(Items from a data source)
----

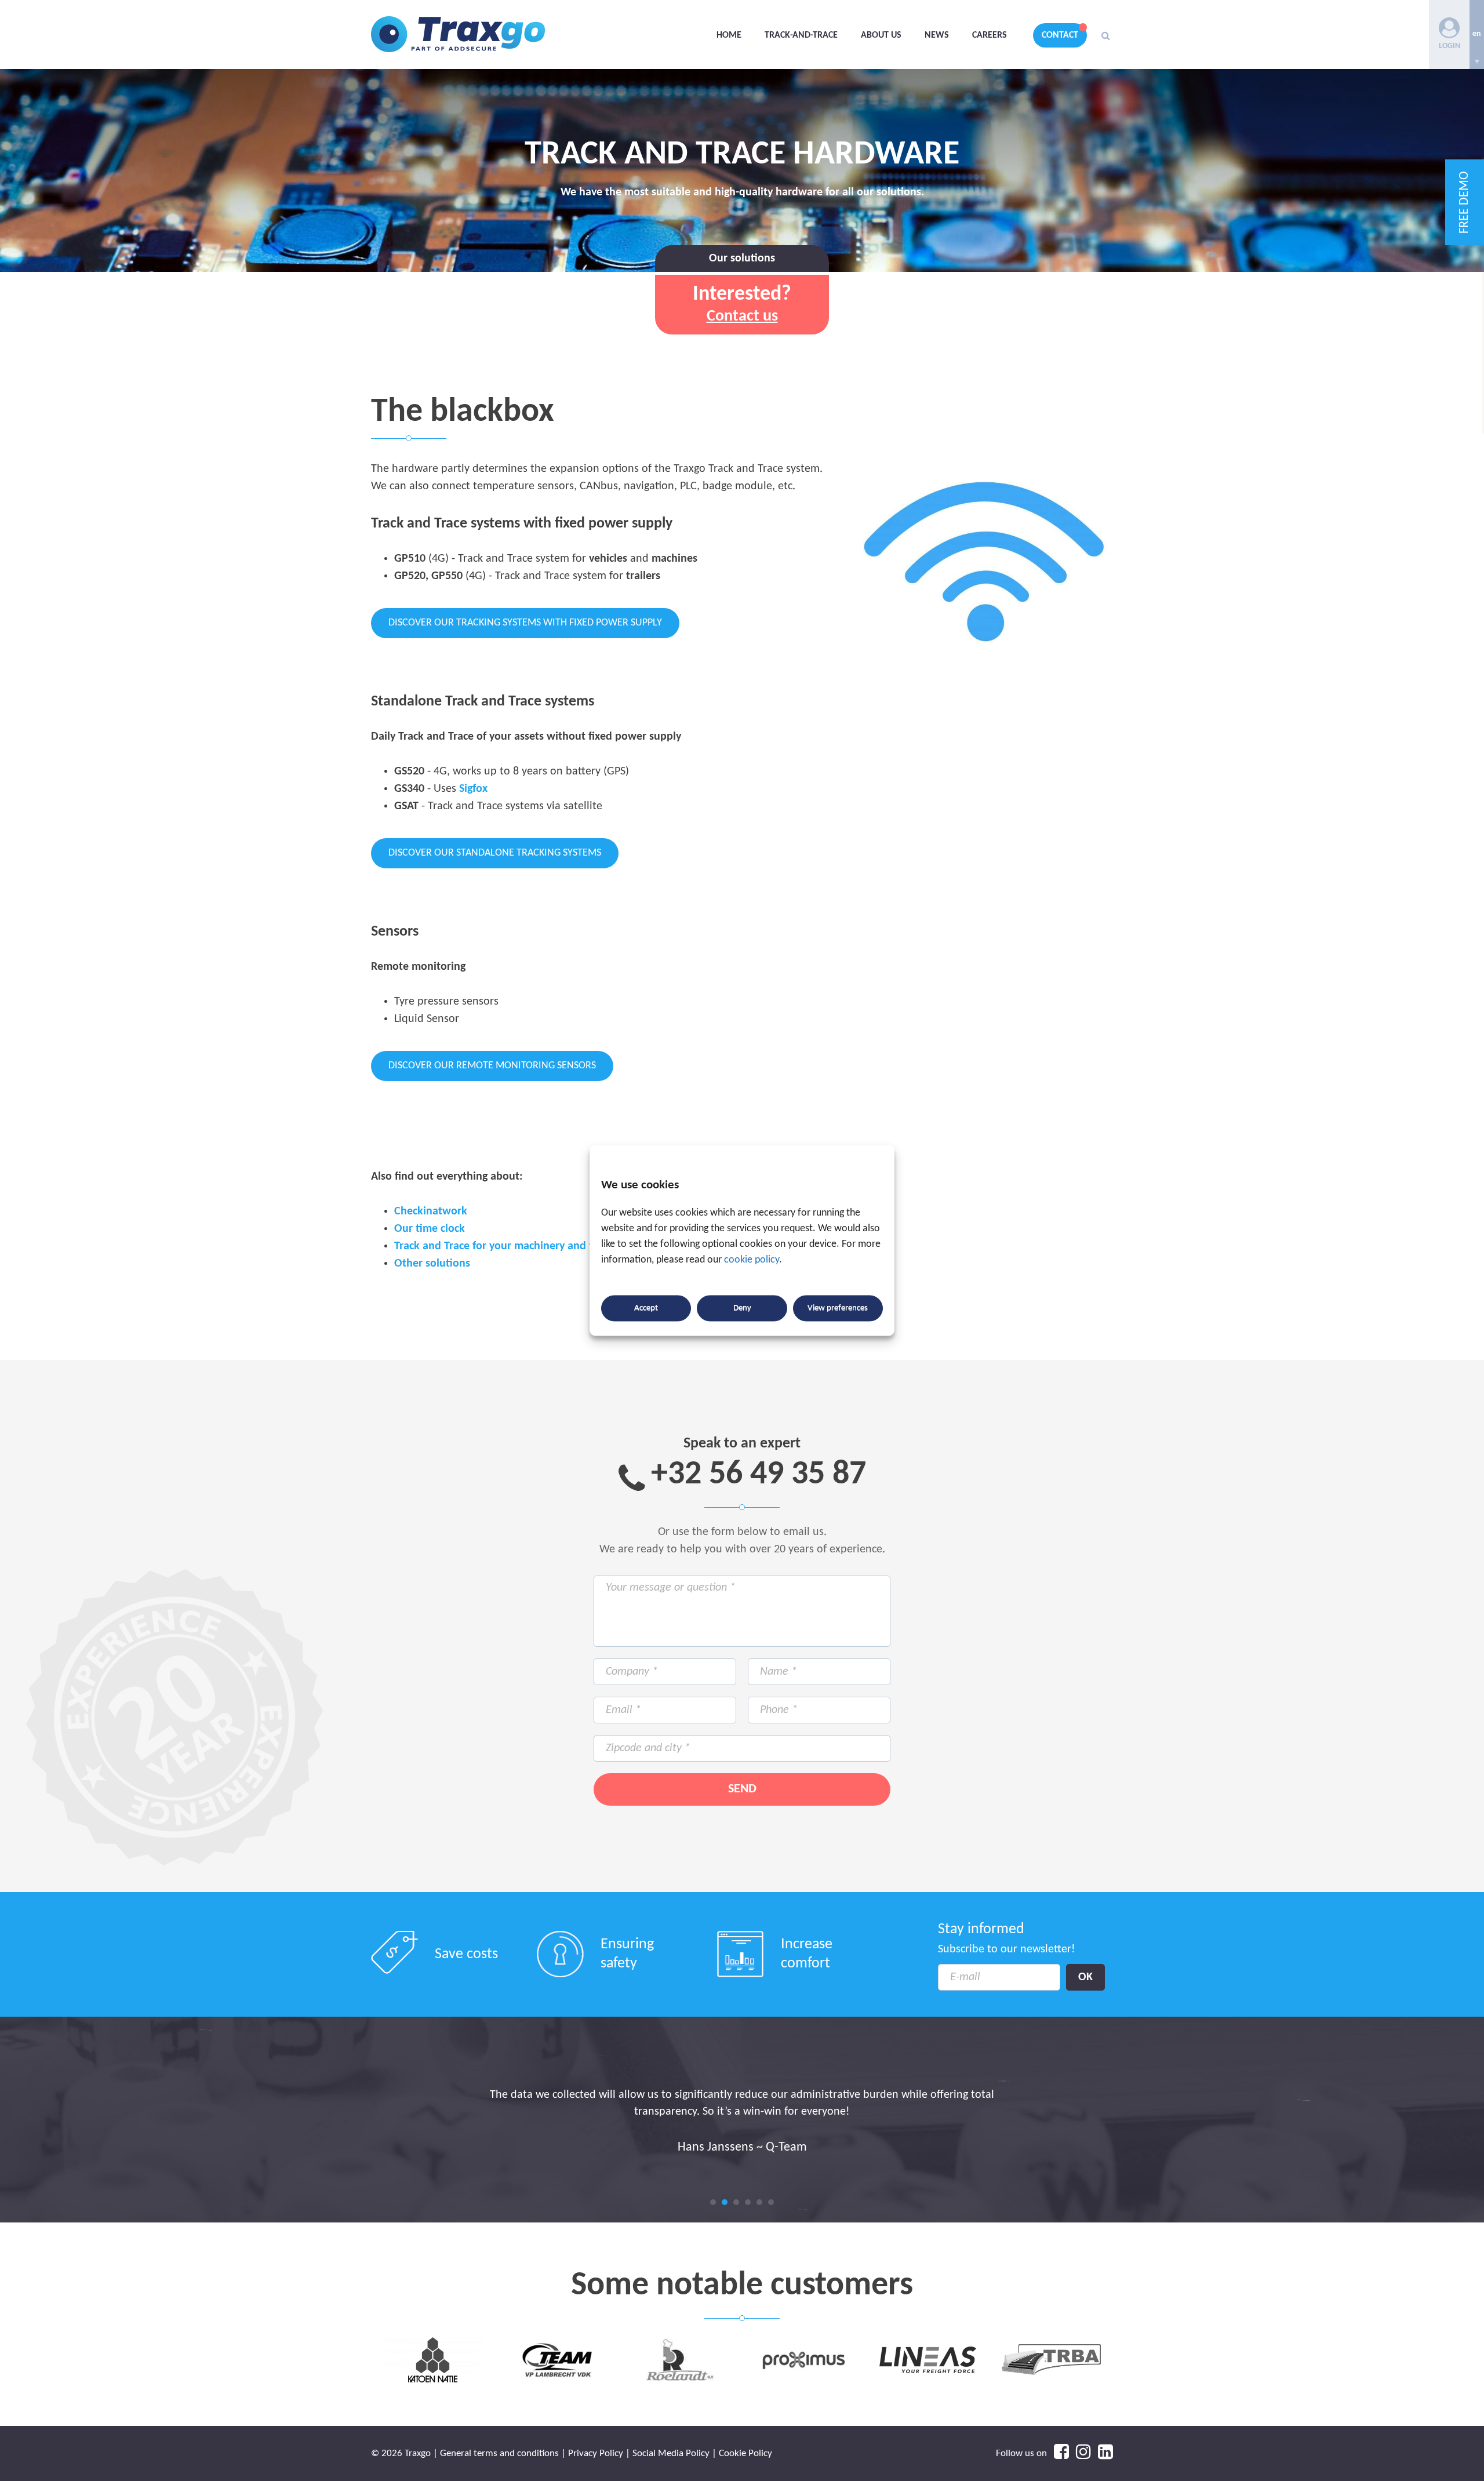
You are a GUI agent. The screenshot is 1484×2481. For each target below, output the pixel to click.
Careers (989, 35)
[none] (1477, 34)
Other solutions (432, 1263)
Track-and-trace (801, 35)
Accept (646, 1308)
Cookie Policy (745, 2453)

----

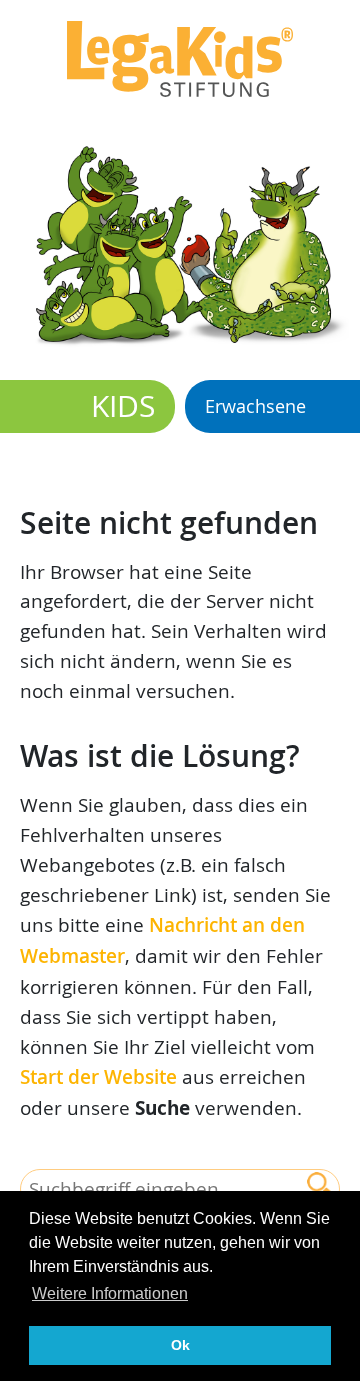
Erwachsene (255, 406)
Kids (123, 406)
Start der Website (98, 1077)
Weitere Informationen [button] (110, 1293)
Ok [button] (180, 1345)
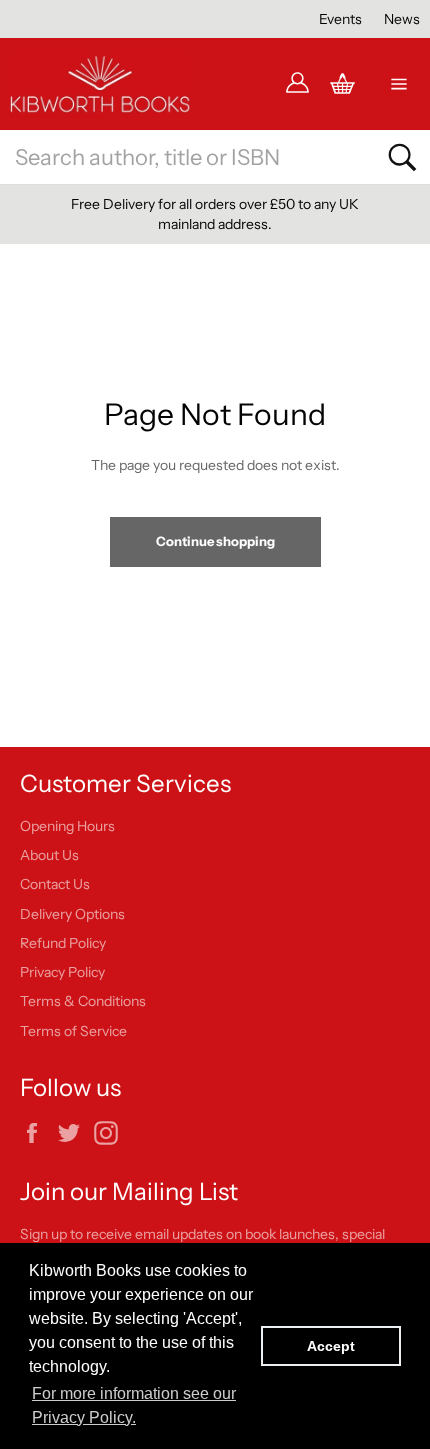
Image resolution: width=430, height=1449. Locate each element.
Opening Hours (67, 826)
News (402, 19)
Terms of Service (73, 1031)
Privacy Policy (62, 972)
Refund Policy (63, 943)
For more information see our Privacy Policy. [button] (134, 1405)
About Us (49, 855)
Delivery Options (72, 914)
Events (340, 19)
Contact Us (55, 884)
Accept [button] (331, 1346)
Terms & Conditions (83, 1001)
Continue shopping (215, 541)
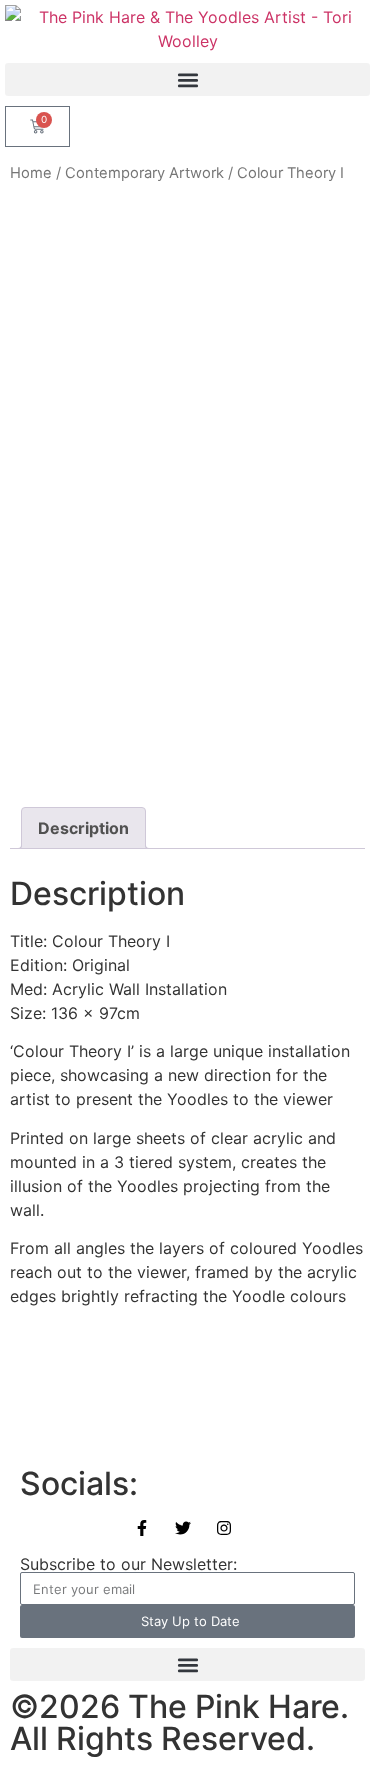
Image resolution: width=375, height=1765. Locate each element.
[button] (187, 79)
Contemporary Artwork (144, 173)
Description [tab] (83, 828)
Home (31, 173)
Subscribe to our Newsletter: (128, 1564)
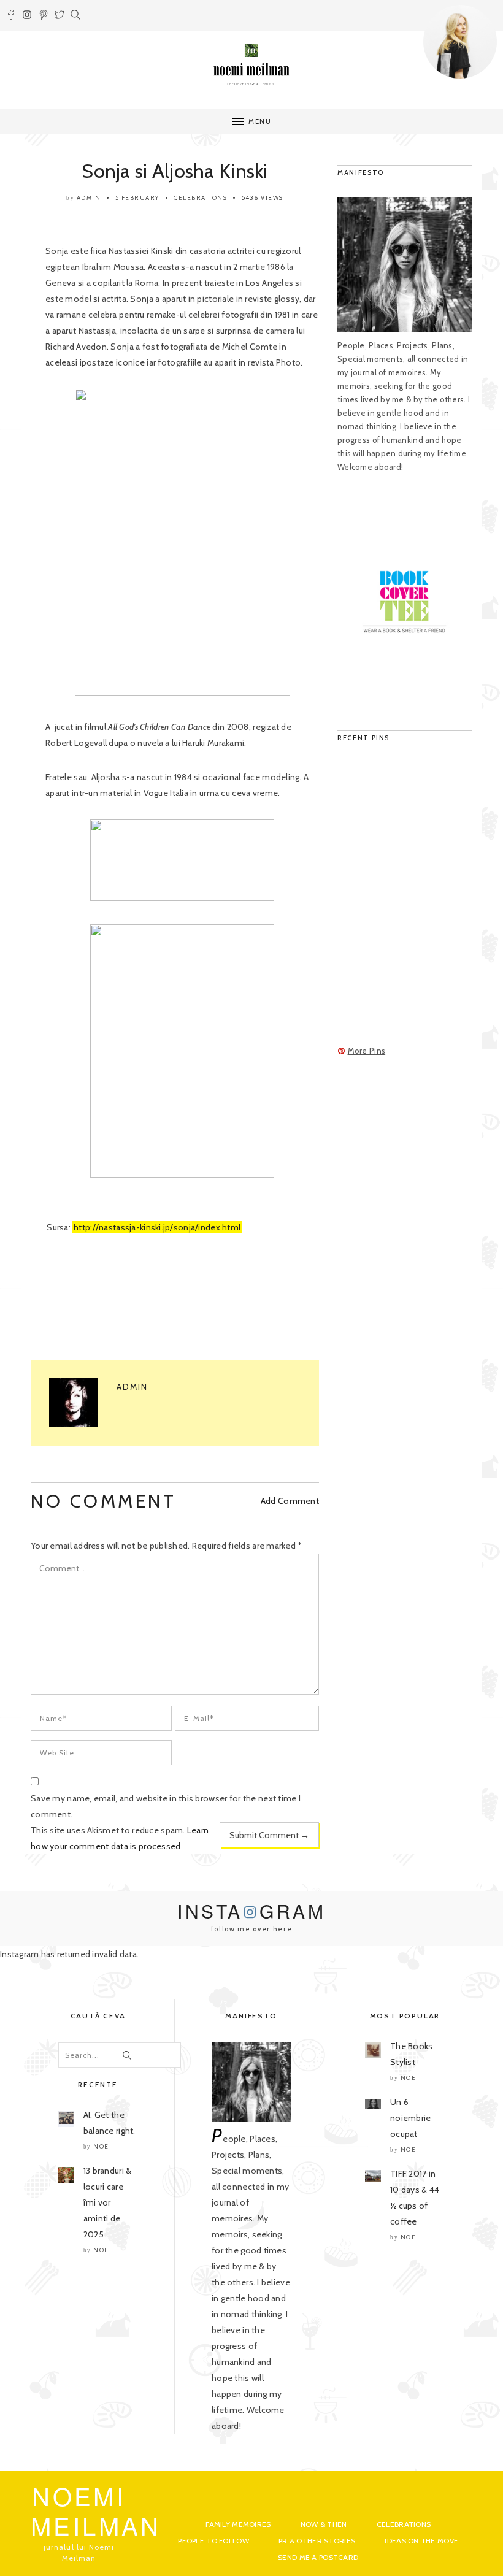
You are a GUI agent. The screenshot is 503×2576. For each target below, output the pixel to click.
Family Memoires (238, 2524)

----

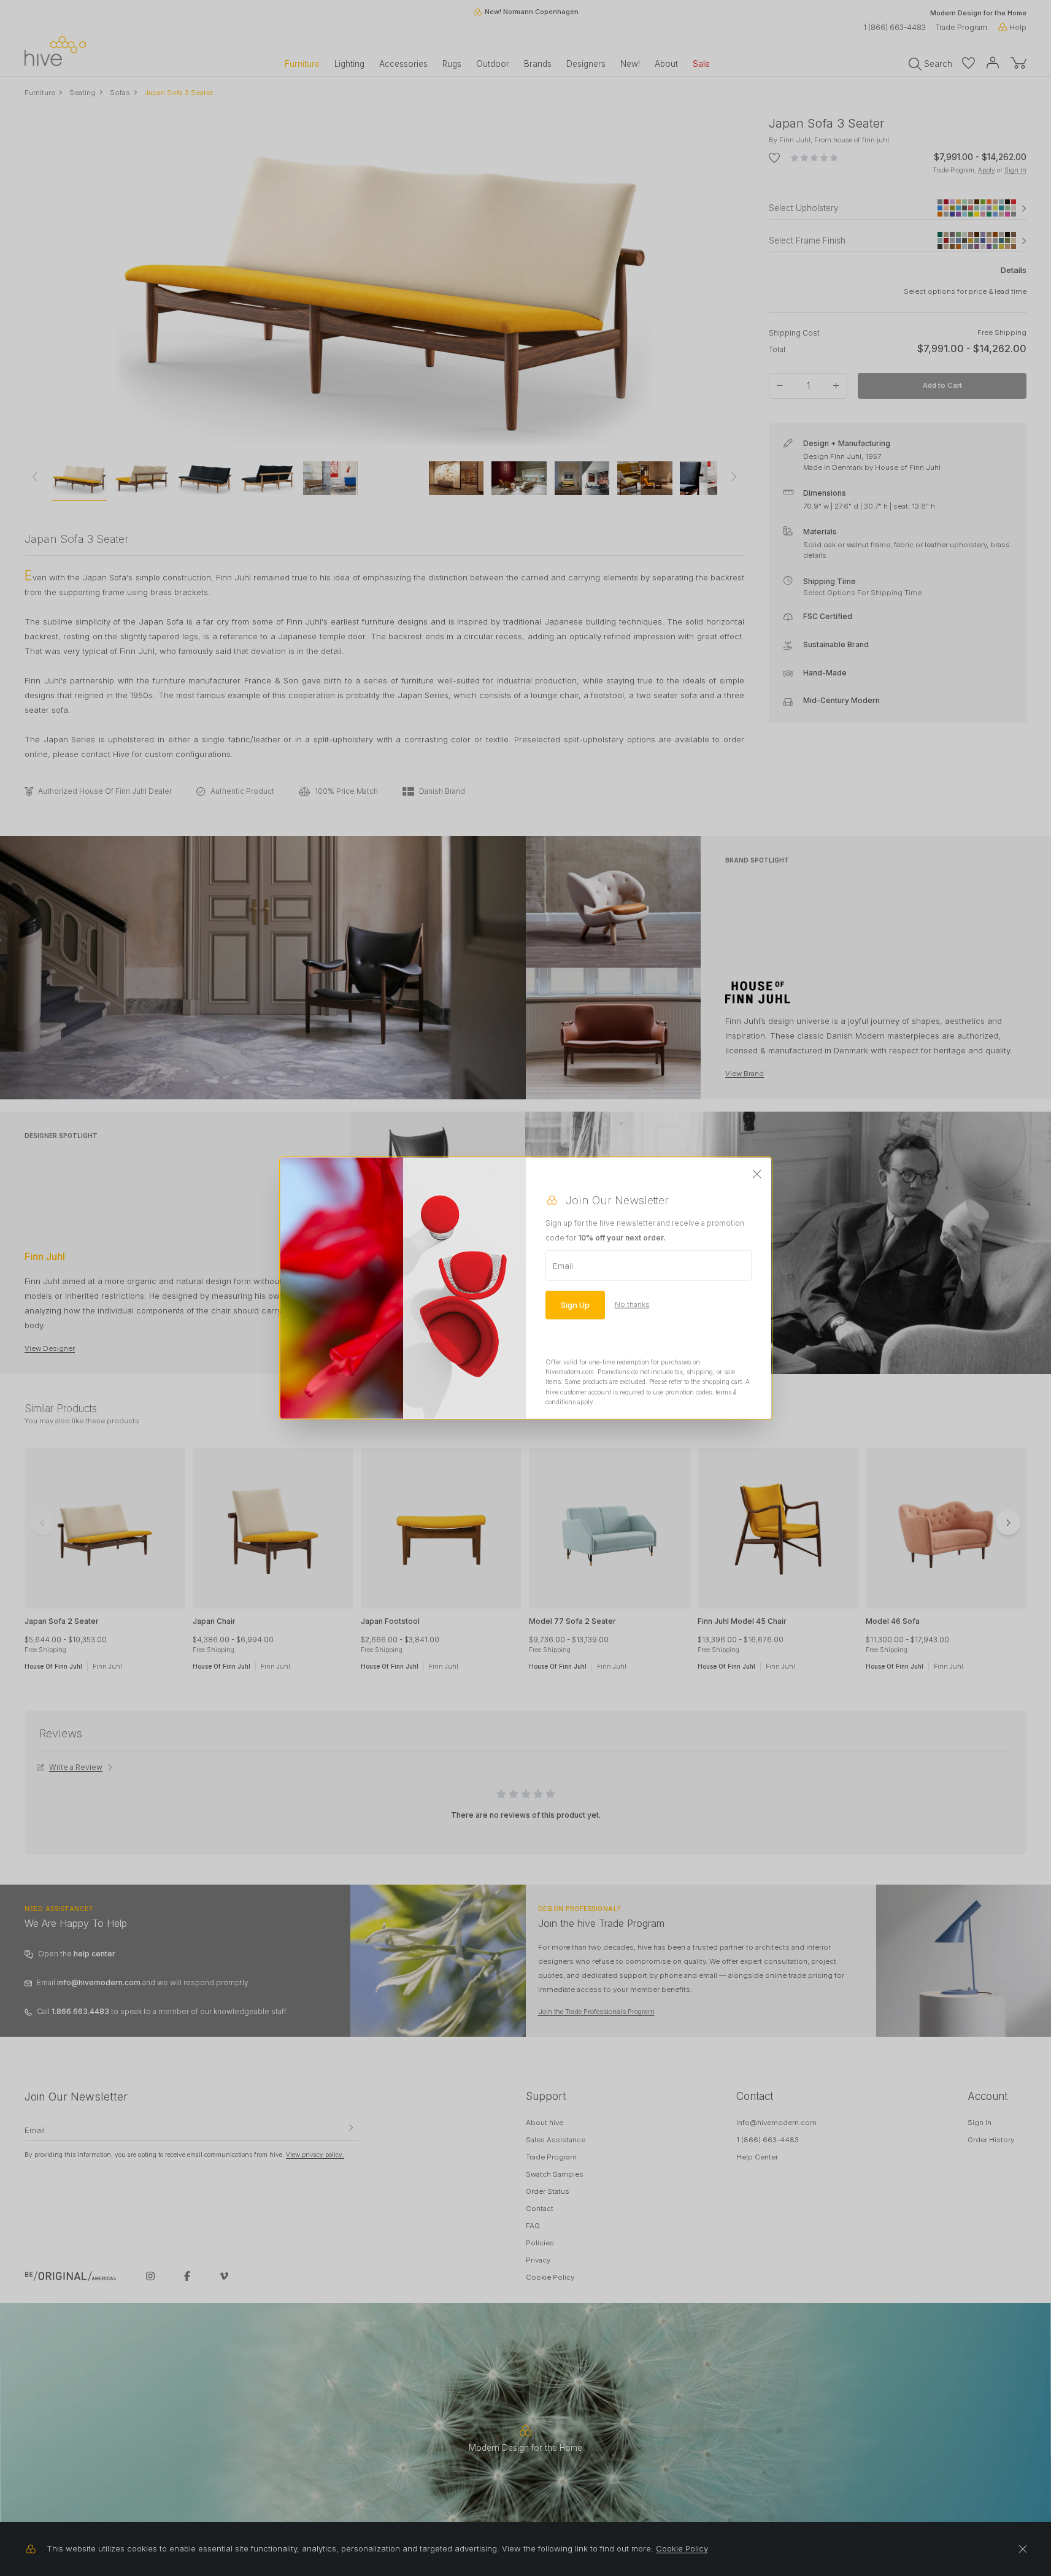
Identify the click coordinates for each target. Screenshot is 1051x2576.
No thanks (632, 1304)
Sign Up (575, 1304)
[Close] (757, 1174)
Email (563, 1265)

----

Work instruction:
Every line in the entries above that has the word "agent" should be identified and copied.

Answer to this exercise:
You are a GUI agent. The screenshot is 1484×2481. For each target below, output the pixel to click.
You are a GUI agent. The screenshot is 503×2576. For each target below, output the pixel to click.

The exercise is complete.